É muito comum
ouvirmos afirmações como: “ela nem tem corpo ainda” ou “o corpo já apareceu”,
quando se trata, principalmente, das mudanças corporais nos corpos de meninas.
Essas mudanças acontecem principalmente por causa da puberdade, mas enquanto a
puberdade não chega, parece que nós insistimos em invisibilizar as meninas e a
existência de seus corpos. Ser criança parece ser sinônimo de pessoa que corpo
ainda não tem.
A corporalidade
infantil – de quem pode ter infância – é constantemente evidenciada como algo
frágil e incompleto. E você poderia me dizer, mas é isso que o corpo da criança
é, é algo frágil e incompleto. Então eu lhe responderia, completude e força se
mede a partir de onde para você? A criança é sim, completa, enquanto criança.
Ela possui um corpo e nele sexualidade¹. A força do corpo da criança está
justamente em sua flexibilidade e adaptabilidade, já viu o que uma criança pode
fazer com seu corpo nos primeiros anos de sua vida? Nós adultos que vamos nos
tornando cada vez mais frágeis e nossos corpos perdendo o que antes tinham,
tornam-se incompletos.
Entretanto,
quando nos deparamos com uma criança sendo retratada estritamente a partir da
beleza de seus corpos não há como fugir de um certo desconforto, desconforto
esse formatado por uma concepção moral que interdita o corpo da criança.
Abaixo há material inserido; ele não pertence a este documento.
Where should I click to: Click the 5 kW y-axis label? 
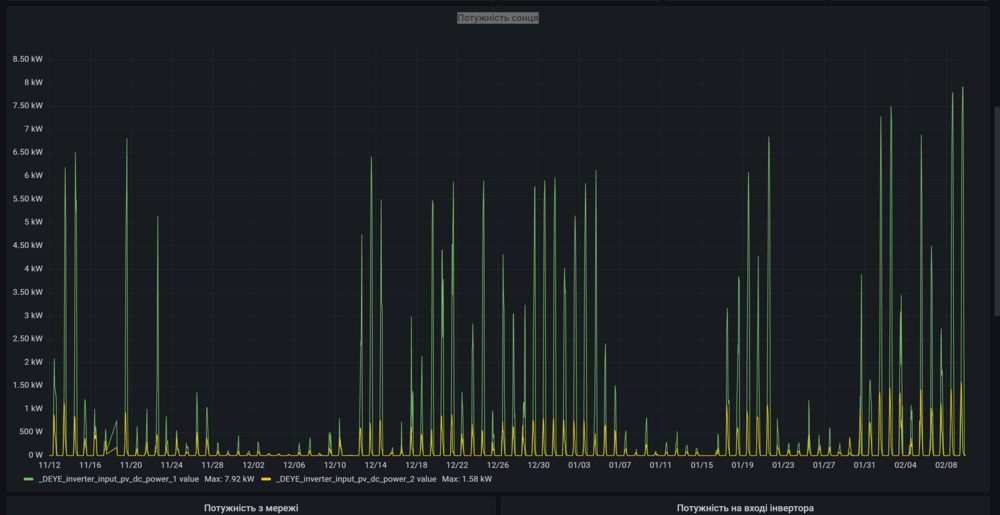coord(33,222)
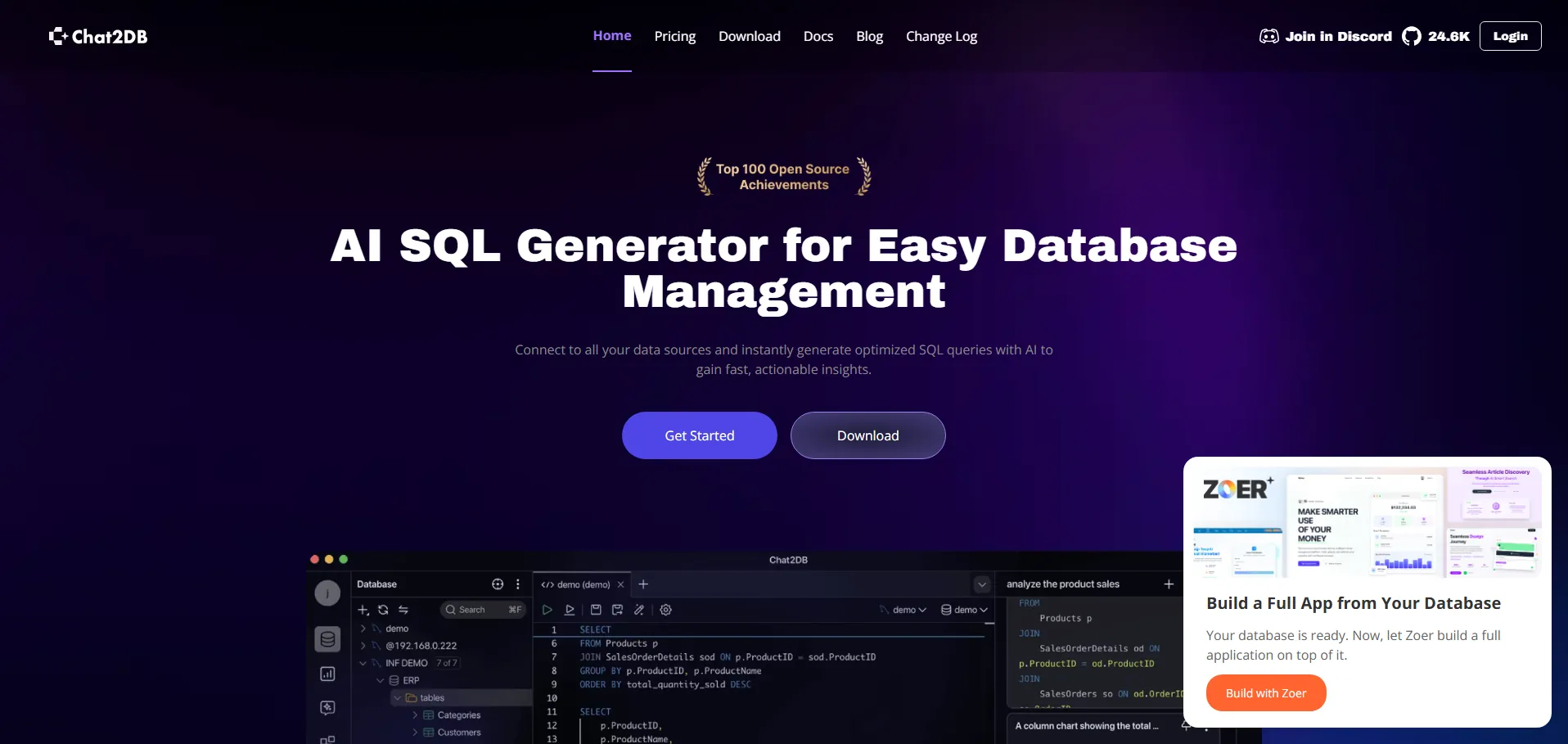The width and height of the screenshot is (1568, 744).
Task: Click the Discord icon in header
Action: [1268, 36]
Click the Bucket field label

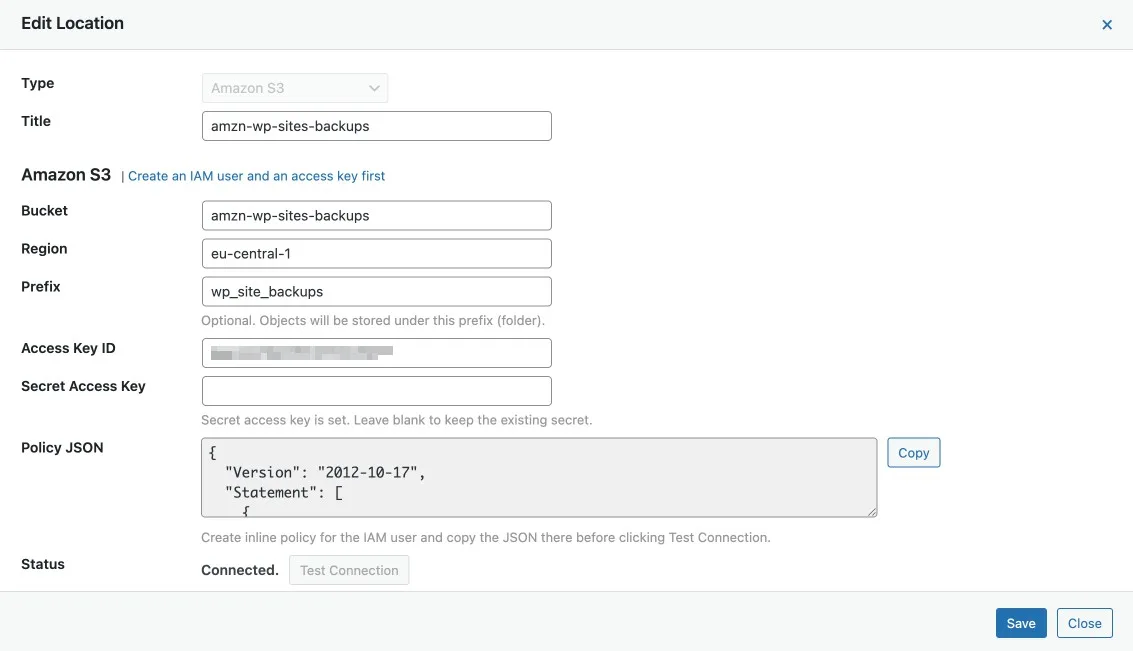coord(45,211)
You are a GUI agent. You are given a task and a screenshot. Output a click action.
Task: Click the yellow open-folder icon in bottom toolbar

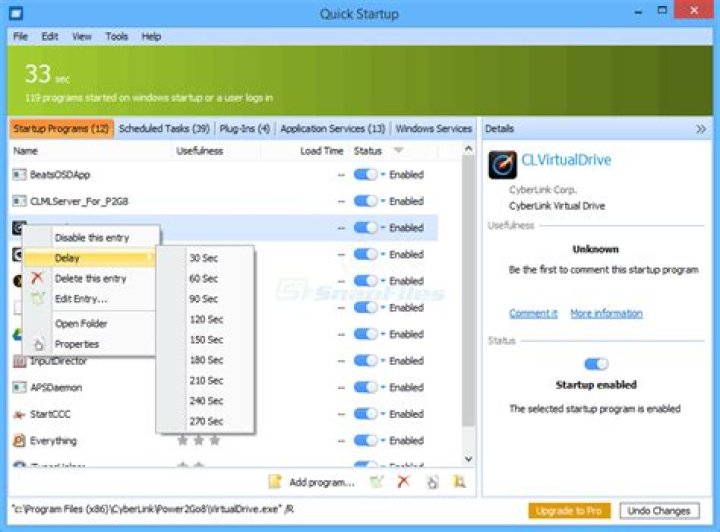[459, 482]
O
interdita ainda mais se ele corre o risco de pedofilia.
Os casos
polêmicos entorno da Revista Vogue Kids e de uma certa propaganda da marca de
roupas infantis Lilica Ripilica são um exemplo claro sobre esse fato.
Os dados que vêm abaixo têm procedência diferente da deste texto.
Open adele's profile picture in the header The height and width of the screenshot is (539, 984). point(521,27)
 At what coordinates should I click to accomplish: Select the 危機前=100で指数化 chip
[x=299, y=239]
Há um tempo atrás, uma foto
de uma criança me causou certo desconforto justamente por trazer à tona esses
aspectos. A modelo infantil Kristina Pimenova, de oito anos de idade, estava sendo veiculada nos meios de comunicação como a menina mais bonita do mundo. A
beleza da menina russa realmente é um fato, mas como a exploração dessa beleza
nos toca? Será que a intenção pueril da criança que posa para foto transcende a
interpretação de quem vê a imagem? Não tenho pretensão aqui de apontar caminhos
ou respostas para esse assunto que tanto pode render conflitos internos e, até
mesmo, externos. O que pretendo expor é a minha experiência pessoal – e
intransferível – referente ao meu olhar sobre essas fotos.
Ao ver essas
fotos acima, infelizmente, faço uma conexão com outras imagens que já
circularam pela minha cabeça. Meu cérebro parece ver tal imagem e acessar em
minha memória imagens que remetem uma sensualidade de mulher, com corpo. Então
o corpo da Kristina fica evidente, ela passa a ter corpo e o corpo dela me
incomoda profundamente, já que uma criança de oito anos não deveria tê-lo. O
tipo de imagem que eu acesso é como essa abaixo, da Scarlett Johansson, atriz
norte americana.
Talvez porque na
minha memória eu tenha registrado várias vezes imagens de mulheres, em várias
revistas e outras fontes de divulgação, sentadas ao chão, fazendo carão, nos
olhando fixamente nos olhos, com poses que destacassem suas pernas e evidenciassem
uma sensualidade pulsante. As fotos da menina Kristina, assim como a foto da
Scarlett, vemos olhos fixos na lente – olhando quem olha – e pernas que saltam
despidas em uma pose minuciosamente desproposital, de quem apenas sentou-se no
chão e recolheu as pernas. A imagem da mulher sensual é colada à imagem da
menina, não faz diferença de quem posa, a pose é a mesma, o foco é o mesmo e,
se a foto da Scarlett pode despertar uma atração sensual, a foto da menina deve
ser olhada com a pureza de quem apenas está sentada no chão, pronta para
brincar com as amiguinhas.
E se revertermos
o jogo. Se começarmos a nos lembrar que mulheres por muito tempo foram
retratadas como menininhas pueris para despertar essa atração sensual que a
fragilidade feminina é capaz de provocar. Então seria a pose de Scarlett a pose
segunda, a pose que imita a pose cotidiana de uma criança sem corpo relocada em
uma mulher com corpo. E nesse frenesi do mundo, em que substituímos
significados e esquecemos origens, a imagem da mulher ao chão, sensual, embora
pueril toma conta de nosso imaginário e nos faz reverter nossas compreensões e atormentar
nossas emoções.
Por fim, entre
turbulências significantes e realinhamento de emoções experienciadas em mim, o
que ainda desejo e que as fotos das meninas sejam mais como essa:
Nota:
(¹ Para tanto você pode consultar Sigmund Freud,
por exemplo, em “Três ensaios sobre a teoria da sexualidade”.